(Stored data)
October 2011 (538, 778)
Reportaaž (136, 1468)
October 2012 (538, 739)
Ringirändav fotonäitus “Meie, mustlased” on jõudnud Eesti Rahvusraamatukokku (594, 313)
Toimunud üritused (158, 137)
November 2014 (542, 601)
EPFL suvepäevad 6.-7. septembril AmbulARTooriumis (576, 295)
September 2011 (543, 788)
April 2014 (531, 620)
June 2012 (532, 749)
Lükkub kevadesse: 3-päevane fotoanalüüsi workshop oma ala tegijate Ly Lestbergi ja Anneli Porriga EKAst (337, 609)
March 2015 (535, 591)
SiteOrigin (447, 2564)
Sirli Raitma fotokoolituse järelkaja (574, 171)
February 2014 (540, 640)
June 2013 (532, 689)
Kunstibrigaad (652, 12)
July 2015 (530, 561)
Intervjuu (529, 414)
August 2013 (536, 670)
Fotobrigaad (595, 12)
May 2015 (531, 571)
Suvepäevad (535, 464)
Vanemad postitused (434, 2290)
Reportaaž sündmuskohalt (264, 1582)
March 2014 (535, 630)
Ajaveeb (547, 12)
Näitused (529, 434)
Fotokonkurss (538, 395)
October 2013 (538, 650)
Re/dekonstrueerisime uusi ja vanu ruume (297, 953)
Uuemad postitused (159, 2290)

• [Assigned task] The response must contain every entry, each one identical to the original.

• [Response to the task]
October 2011 (538, 778)
Reportaaž (136, 1468)
October 2012 (538, 739)
Ringirändav fotonäitus “Meie, mustlased” on jõudnud Eesti Rahvusraamatukokku (594, 313)
Toimunud üritused (158, 137)
November 2014 (542, 601)
EPFL suvepäevad 6.-7. septembril AmbulARTooriumis (576, 295)
September 2011 (543, 788)
April 2014 (531, 620)
June 2012 (532, 749)
Lükkub kevadesse: 3-päevane fotoanalüüsi workshop oma ala tegijate Ly Lestbergi ja Anneli Porriga EKAst (337, 609)
March 2015 (535, 591)
SiteOrigin (447, 2564)
Sirli Raitma fotokoolituse järelkaja (574, 171)
February 2014 (540, 640)
June 2013 (532, 689)
Kunstibrigaad (652, 12)
July 2015 (530, 561)
Intervjuu (529, 414)
August 2013 (536, 670)
Fotobrigaad (595, 12)
May 2015 (531, 571)
Suvepäevad (535, 464)
Vanemad postitused (434, 2290)
Reportaaž sündmuskohalt (264, 1582)
March 2014 (535, 630)
Ajaveeb (547, 12)
Näitused (529, 434)
Fotokonkurss (538, 395)
October 2013 (538, 650)
Re/dekonstrueerisime uusi ja vanu ruume (297, 953)
Uuemad postitused (159, 2290)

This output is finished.